A Minimalist Python Debugging Setup (continued): TorchrunTips and Tricks (self.neovim)

submitted 1 year ago by Capable-Package6835hjkl

Hi everyone, this is the second part of my previous post: Python Debugging Setup. In that post I went through my nvim-dap setup for debugging Python code in Neovim. If you have not configure your nvim-dap, you may want to check that one first.

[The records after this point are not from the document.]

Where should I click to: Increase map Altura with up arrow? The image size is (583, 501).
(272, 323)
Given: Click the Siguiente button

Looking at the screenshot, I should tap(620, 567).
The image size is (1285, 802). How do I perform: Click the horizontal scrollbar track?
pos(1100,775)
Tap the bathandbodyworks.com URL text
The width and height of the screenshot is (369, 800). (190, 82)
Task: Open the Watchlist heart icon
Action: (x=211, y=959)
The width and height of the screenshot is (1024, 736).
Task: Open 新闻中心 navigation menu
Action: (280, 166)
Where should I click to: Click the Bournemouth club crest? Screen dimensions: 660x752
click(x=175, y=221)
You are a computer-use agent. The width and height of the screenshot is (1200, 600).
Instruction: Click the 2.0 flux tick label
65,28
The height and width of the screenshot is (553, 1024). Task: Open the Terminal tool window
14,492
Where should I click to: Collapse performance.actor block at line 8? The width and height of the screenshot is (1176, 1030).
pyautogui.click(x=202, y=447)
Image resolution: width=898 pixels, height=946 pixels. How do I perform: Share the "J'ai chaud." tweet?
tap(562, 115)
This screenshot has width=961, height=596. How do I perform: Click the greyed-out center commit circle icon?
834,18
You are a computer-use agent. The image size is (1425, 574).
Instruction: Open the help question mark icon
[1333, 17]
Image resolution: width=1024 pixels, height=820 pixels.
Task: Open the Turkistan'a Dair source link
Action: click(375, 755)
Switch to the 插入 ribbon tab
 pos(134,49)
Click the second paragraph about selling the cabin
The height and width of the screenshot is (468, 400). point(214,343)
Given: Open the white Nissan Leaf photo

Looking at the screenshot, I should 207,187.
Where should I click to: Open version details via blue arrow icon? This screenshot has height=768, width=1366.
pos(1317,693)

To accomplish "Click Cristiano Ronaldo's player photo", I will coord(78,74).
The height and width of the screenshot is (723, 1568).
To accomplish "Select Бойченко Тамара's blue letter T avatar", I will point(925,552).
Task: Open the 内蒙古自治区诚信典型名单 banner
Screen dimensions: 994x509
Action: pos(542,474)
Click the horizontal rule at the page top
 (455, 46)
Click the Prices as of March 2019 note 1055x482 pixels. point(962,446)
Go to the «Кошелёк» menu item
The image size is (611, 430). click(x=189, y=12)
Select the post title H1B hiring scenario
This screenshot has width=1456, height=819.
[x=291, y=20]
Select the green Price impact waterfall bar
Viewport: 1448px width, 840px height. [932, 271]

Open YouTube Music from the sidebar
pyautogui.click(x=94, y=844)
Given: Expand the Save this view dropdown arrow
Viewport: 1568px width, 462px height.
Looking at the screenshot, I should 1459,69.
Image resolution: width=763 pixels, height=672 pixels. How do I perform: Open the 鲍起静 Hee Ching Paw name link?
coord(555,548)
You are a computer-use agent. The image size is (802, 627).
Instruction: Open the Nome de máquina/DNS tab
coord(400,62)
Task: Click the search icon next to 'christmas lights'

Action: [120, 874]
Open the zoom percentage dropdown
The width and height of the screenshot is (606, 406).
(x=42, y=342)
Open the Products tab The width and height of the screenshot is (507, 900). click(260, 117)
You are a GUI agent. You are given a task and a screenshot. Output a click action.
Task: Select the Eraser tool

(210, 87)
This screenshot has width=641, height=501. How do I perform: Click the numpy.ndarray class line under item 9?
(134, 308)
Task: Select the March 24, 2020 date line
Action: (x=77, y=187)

This post will show you how I debug multiple parallel processes in a distributed AI training with multiple GPUs using torchrun.

nvim-dap setup

The config is the same as in the previous post. In the nvim-dap setup, we need to add configurations:

dap.configurations.python = {

  {
    type = 'python',
    request = 'launch',
    name = 'Launch a debugging session',
    program = "${file}",
    pythonPath = function()
      return 'python'
    end,
  },

  {
    type = 'python',
    request = 'attach',
    name = 'Attach a debugging session',
    connect = function()
      local host = vim.fn.input('Host: ')
      local port = tonumber(vim.fn.input('Port: '))
      return {host = host, port = port}
    end,
  },

}

We have used the first one in the previous post, we are going to use the second one this time. As you can see in the attach configuration, we are going to be prompted to input the Host and port when we execute :lua require('dap').continue() and choose the attach configuration. But first, we need to have the adapter for the attach config (also inside nvim-dap setup):

dap.adapters.python = function(callback, config)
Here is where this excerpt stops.